▸ INFORMATION SHOWN:
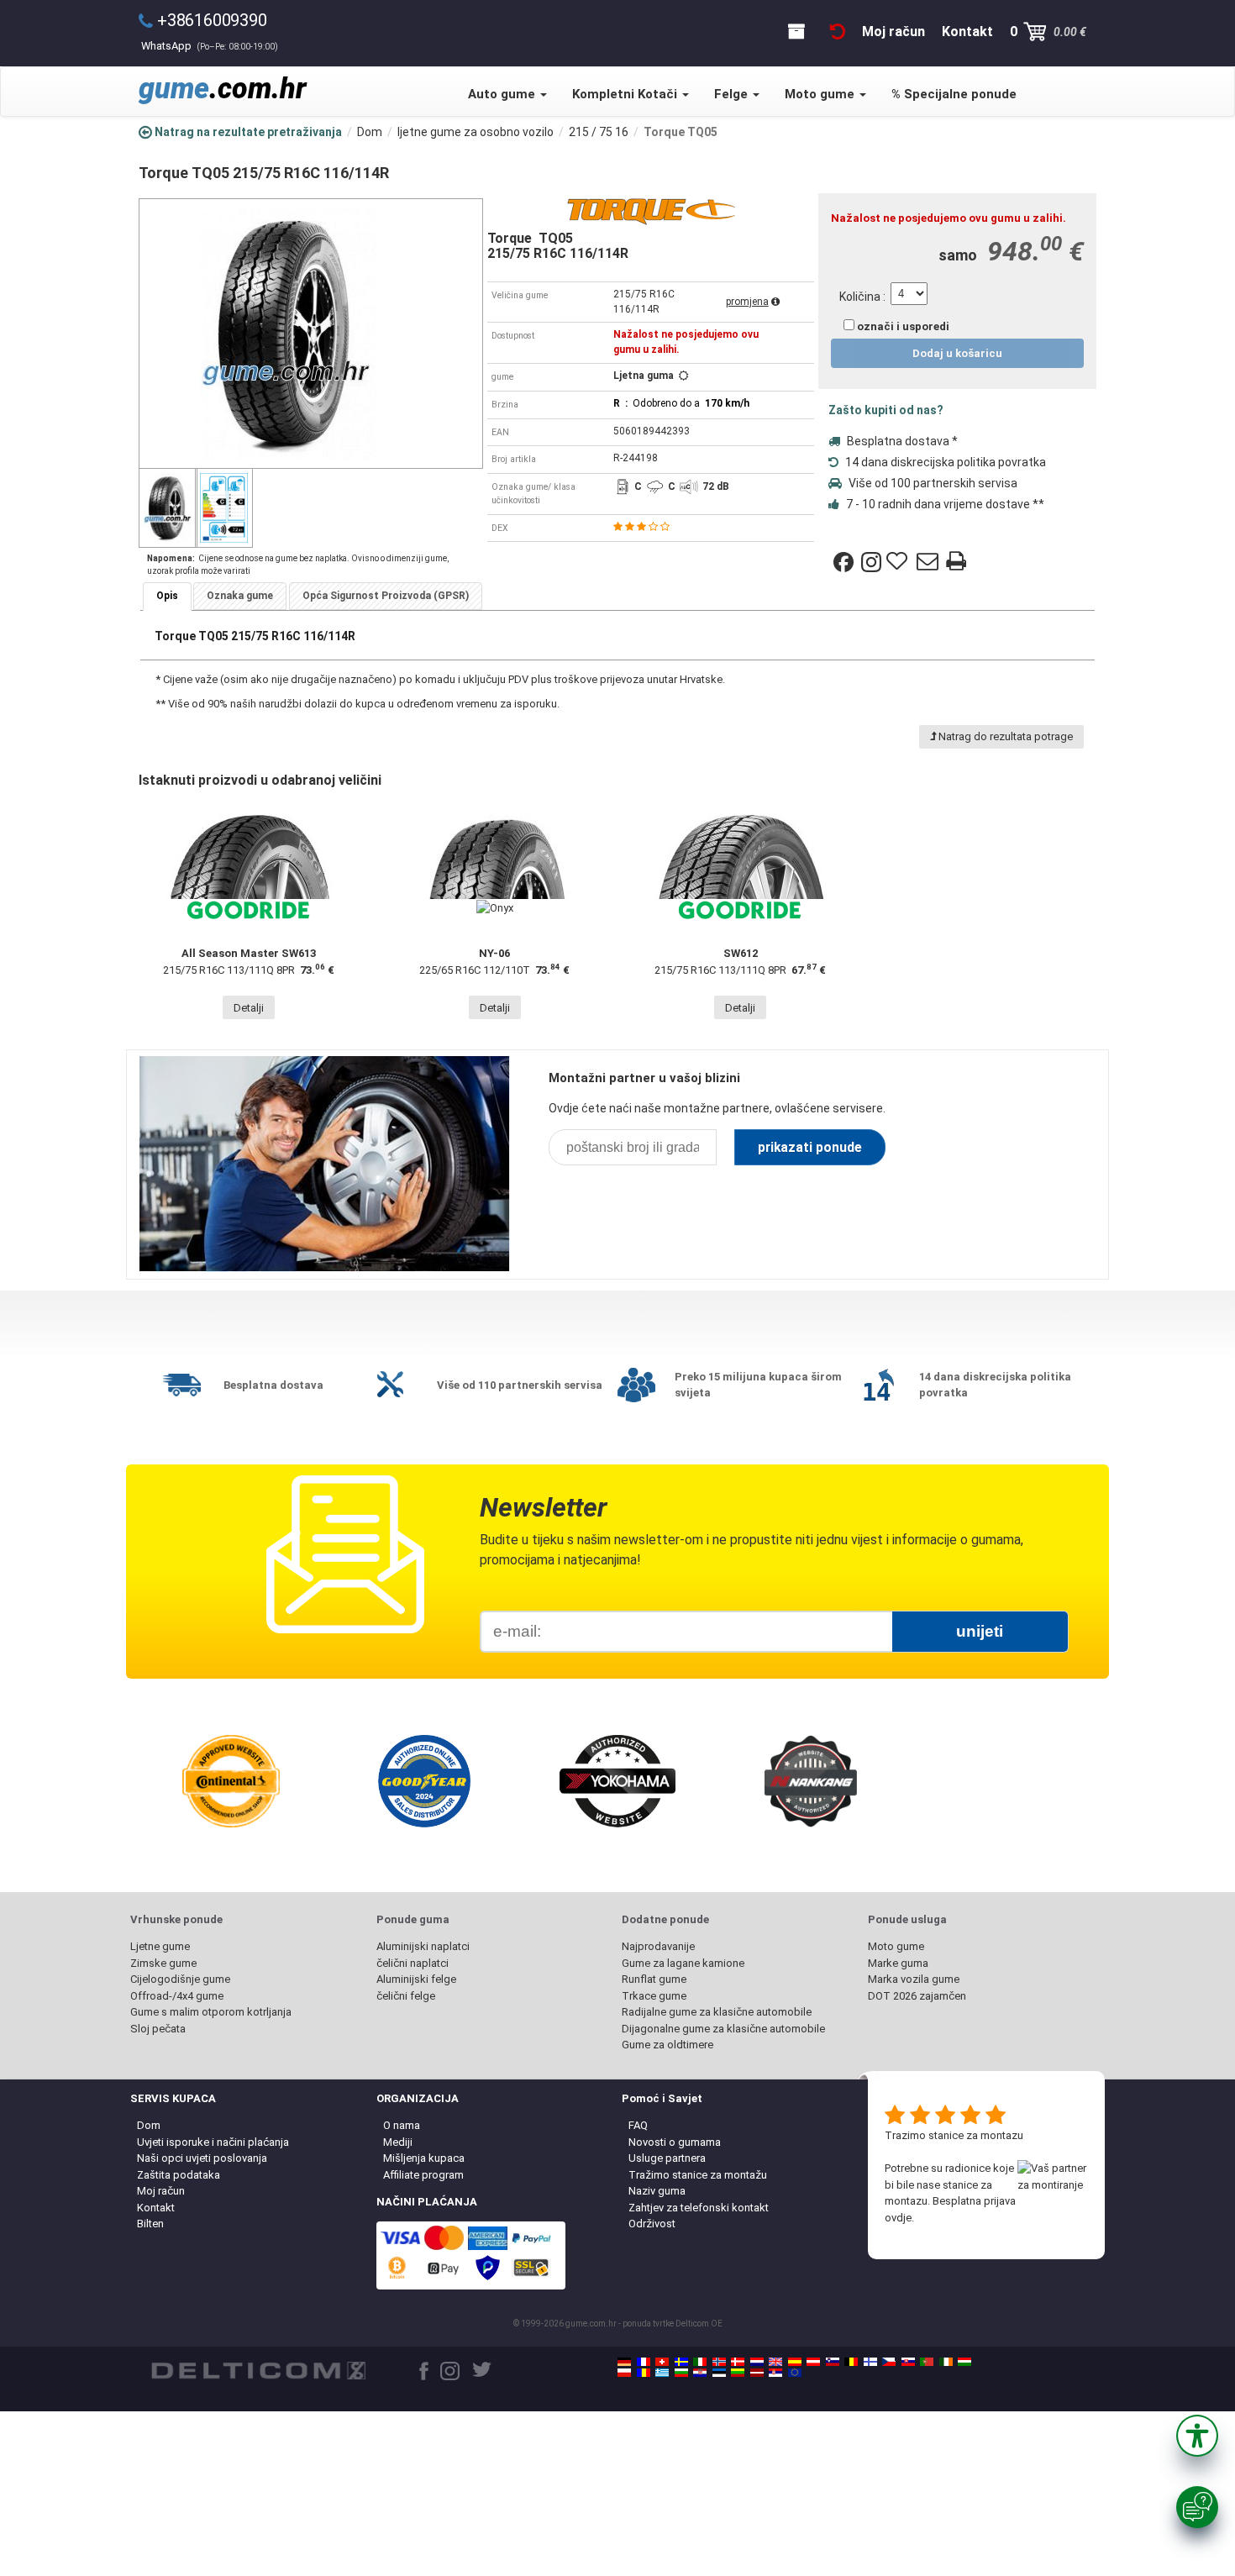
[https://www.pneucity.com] (926, 2362)
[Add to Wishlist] (899, 562)
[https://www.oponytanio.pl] (624, 2372)
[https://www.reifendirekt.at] (813, 2362)
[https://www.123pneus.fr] (643, 2362)
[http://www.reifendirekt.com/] (794, 2372)
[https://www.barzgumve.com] (681, 2372)
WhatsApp (209, 45)
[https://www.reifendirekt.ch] (662, 2362)
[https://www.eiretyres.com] (946, 2362)
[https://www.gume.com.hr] (700, 2372)
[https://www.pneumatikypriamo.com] (908, 2362)
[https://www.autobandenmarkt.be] (851, 2362)
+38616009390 (212, 20)
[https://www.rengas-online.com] (870, 2362)
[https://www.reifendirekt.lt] (737, 2372)
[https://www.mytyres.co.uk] (775, 2362)
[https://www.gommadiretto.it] (700, 2362)
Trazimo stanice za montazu (954, 2135)
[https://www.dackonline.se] (681, 2362)
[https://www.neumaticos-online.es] (794, 2362)
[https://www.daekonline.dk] (737, 2362)
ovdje (898, 2217)
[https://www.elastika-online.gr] (662, 2372)
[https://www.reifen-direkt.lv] (757, 2372)
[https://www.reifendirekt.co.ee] (719, 2372)
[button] (1197, 2436)
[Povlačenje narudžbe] (837, 31)
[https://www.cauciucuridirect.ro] (643, 2372)
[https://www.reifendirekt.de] (624, 2362)
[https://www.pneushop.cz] (889, 2362)
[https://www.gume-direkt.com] (832, 2362)
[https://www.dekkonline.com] (719, 2362)
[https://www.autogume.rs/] (775, 2372)
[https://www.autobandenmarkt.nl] (757, 2362)
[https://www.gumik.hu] (964, 2362)
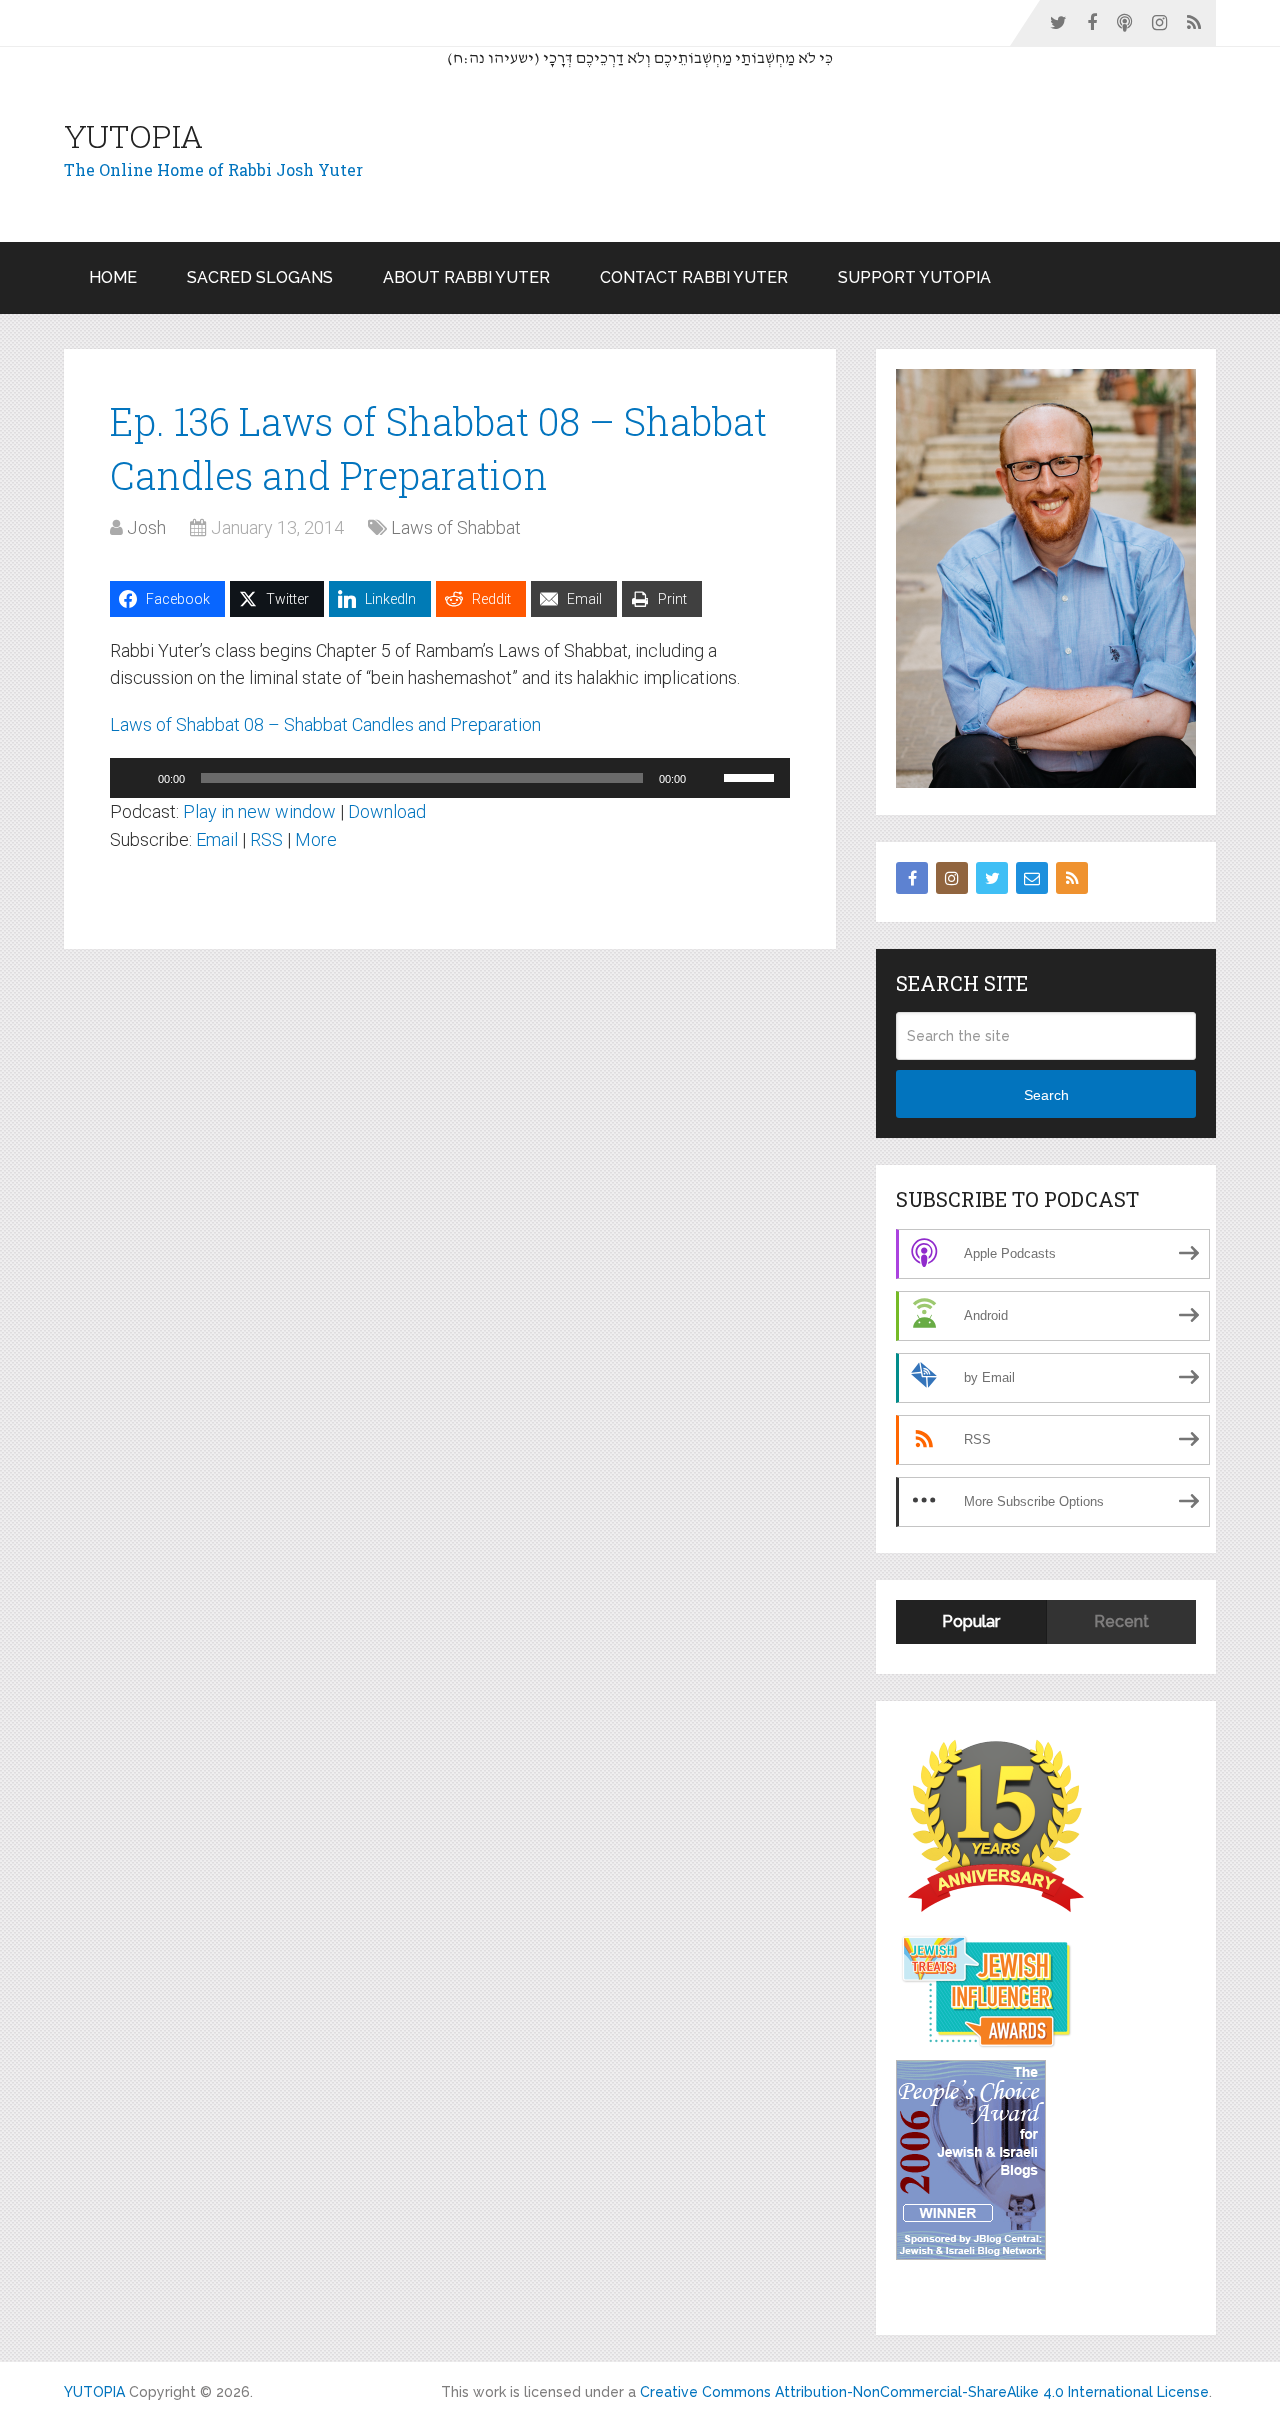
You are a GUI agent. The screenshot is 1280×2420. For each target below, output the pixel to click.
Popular (971, 1621)
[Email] (1032, 878)
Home (113, 277)
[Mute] (708, 778)
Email (217, 839)
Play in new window (259, 811)
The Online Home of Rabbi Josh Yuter (213, 169)
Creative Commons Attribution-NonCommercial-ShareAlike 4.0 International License (924, 2392)
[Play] (136, 778)
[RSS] (1072, 878)
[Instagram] (952, 878)
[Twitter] (992, 878)
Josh (146, 527)
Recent (1121, 1621)
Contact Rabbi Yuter (694, 277)
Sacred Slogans (260, 277)
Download (387, 811)
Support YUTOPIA (914, 277)
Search (1046, 1095)
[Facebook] (912, 878)
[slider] (752, 776)
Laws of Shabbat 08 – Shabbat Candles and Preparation (325, 724)
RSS (266, 839)
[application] (450, 778)
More (316, 839)
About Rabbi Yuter (466, 277)
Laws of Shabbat (456, 527)
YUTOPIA (133, 136)
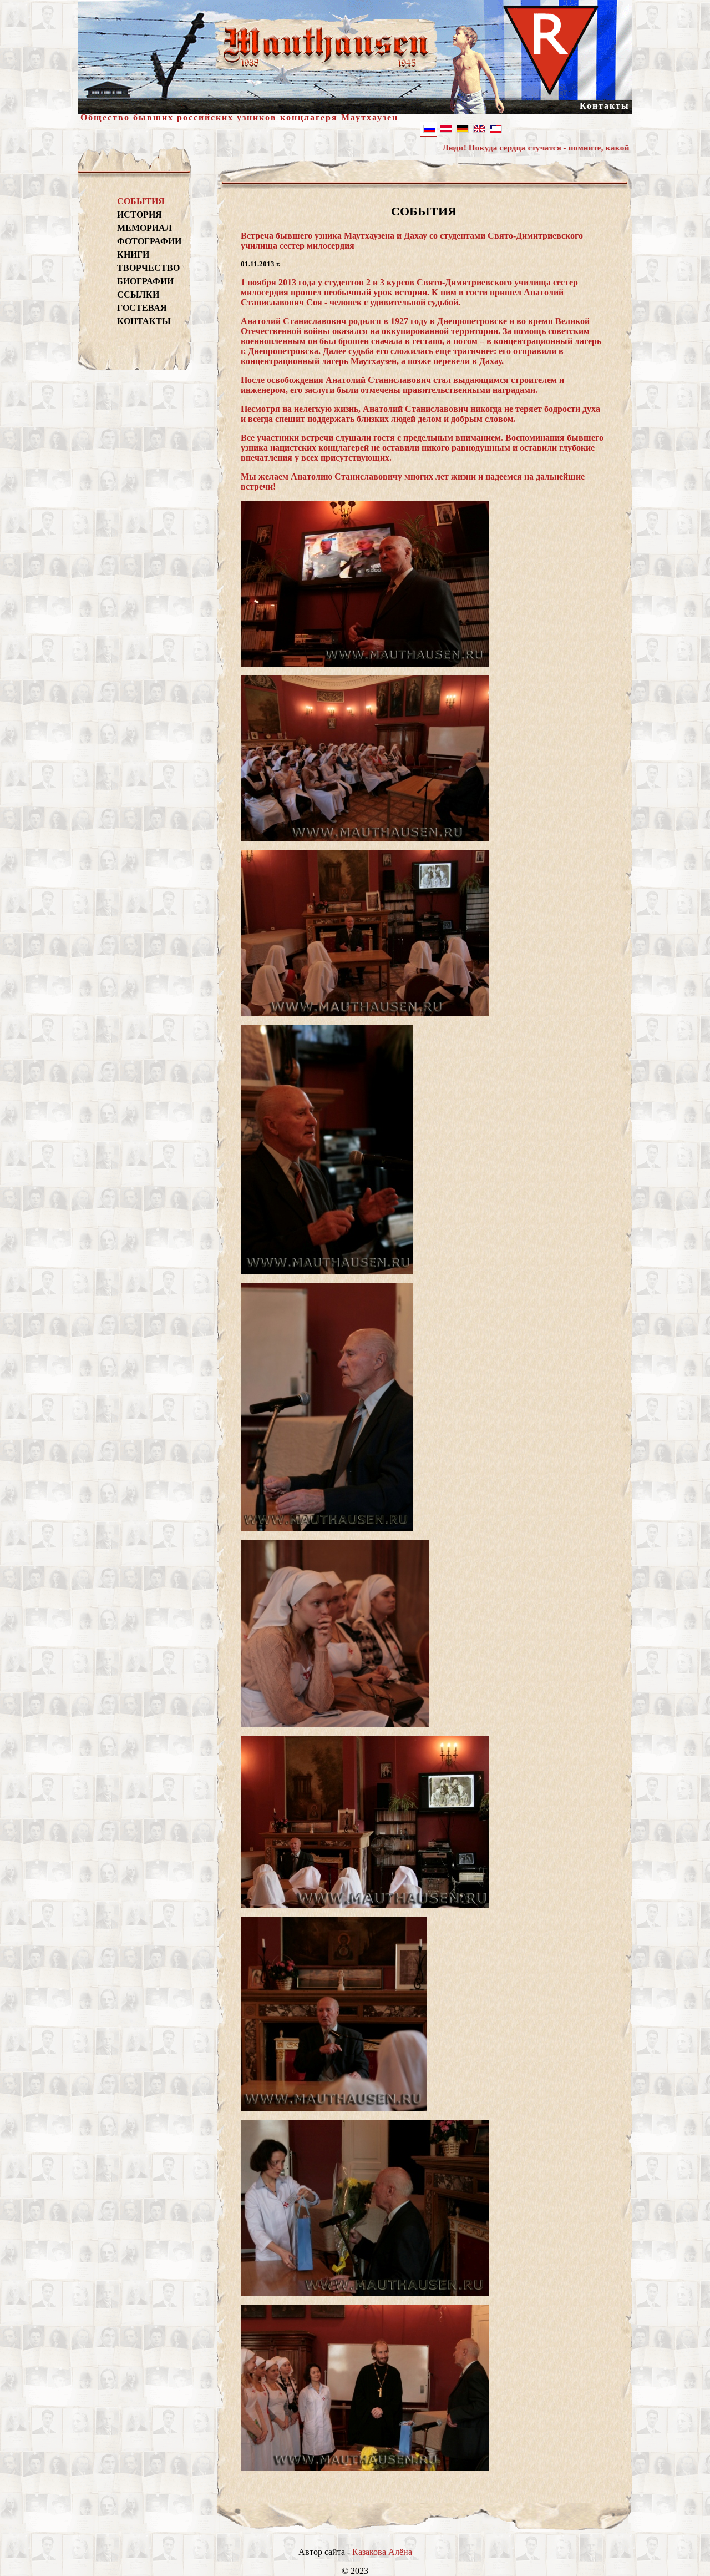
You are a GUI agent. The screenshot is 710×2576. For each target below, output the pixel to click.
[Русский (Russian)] (428, 129)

▸ PROBLEM TO SOLVE: Output the records above exactly as written, but leave out the pictures.

▸ TASK ANSWER:
[https://www.pneucity.com] (926, 2362)
[Add to Wishlist] (899, 562)
[https://www.oponytanio.pl] (624, 2372)
[https://www.reifendirekt.at] (813, 2362)
[https://www.123pneus.fr] (643, 2362)
[http://www.reifendirekt.com/] (794, 2372)
[https://www.barzgumve.com] (681, 2372)
WhatsApp (209, 45)
[https://www.reifendirekt.ch] (662, 2362)
[https://www.eiretyres.com] (946, 2362)
[https://www.gume.com.hr] (700, 2372)
[https://www.pneumatikypriamo.com] (908, 2362)
[https://www.autobandenmarkt.be] (851, 2362)
+38616009390 (212, 20)
[https://www.rengas-online.com] (870, 2362)
[https://www.reifendirekt.lt] (737, 2372)
[https://www.mytyres.co.uk] (775, 2362)
[https://www.gommadiretto.it] (700, 2362)
Trazimo stanice za montazu (954, 2135)
[https://www.dackonline.se] (681, 2362)
[https://www.neumaticos-online.es] (794, 2362)
[https://www.daekonline.dk] (737, 2362)
ovdje (898, 2217)
[https://www.elastika-online.gr] (662, 2372)
[https://www.reifen-direkt.lv] (757, 2372)
[https://www.reifendirekt.co.ee] (719, 2372)
[button] (1197, 2436)
[Povlačenje narudžbe] (837, 31)
[https://www.cauciucuridirect.ro] (643, 2372)
[https://www.reifendirekt.de] (624, 2362)
[https://www.pneushop.cz] (889, 2362)
[https://www.gume-direkt.com] (832, 2362)
[https://www.dekkonline.com] (719, 2362)
[https://www.autogume.rs/] (775, 2372)
[https://www.autobandenmarkt.nl] (757, 2362)
[https://www.gumik.hu] (964, 2362)
You are a GUI agent. The screenshot is 1280×2420. For each target below, output the pixel to click.
Popular (971, 1621)
[Email] (1032, 878)
Home (113, 277)
[Mute] (708, 778)
Email (217, 839)
Play in new window (259, 811)
The Online Home of Rabbi Josh Yuter (213, 169)
Creative Commons Attribution-NonCommercial-ShareAlike 4.0 International License (924, 2392)
[Play] (136, 778)
[RSS] (1072, 878)
[Instagram] (952, 878)
[Twitter] (992, 878)
Josh (146, 527)
Recent (1121, 1621)
Contact Rabbi Yuter (694, 277)
Sacred Slogans (260, 277)
Download (387, 811)
Support YUTOPIA (914, 277)
Search (1046, 1095)
[Facebook] (912, 878)
[slider] (752, 776)
Laws of Shabbat 08 – Shabbat Candles and Preparation (325, 724)
RSS (266, 839)
[application] (450, 778)
More (316, 839)
About Rabbi Yuter (466, 277)
Laws of Shabbat (456, 527)
YUTOPIA (133, 136)
You are a GUI agent. The screenshot is 710×2576. For each target below, output the pixel to click.
[Русский (Russian)] (428, 129)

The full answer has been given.